What is required: Take the line that has "Instruction: Click the" and all the lines that come after it in the records, and write them out again exactly. Add no other line.

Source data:
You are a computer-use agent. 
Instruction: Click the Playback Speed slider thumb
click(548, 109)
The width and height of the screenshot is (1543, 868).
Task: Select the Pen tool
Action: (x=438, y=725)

Answer section:
Instruction: Click the Playback Speed slider thumb
click(548, 109)
The width and height of the screenshot is (1543, 868).
Task: Select the Pen tool
Action: (x=438, y=725)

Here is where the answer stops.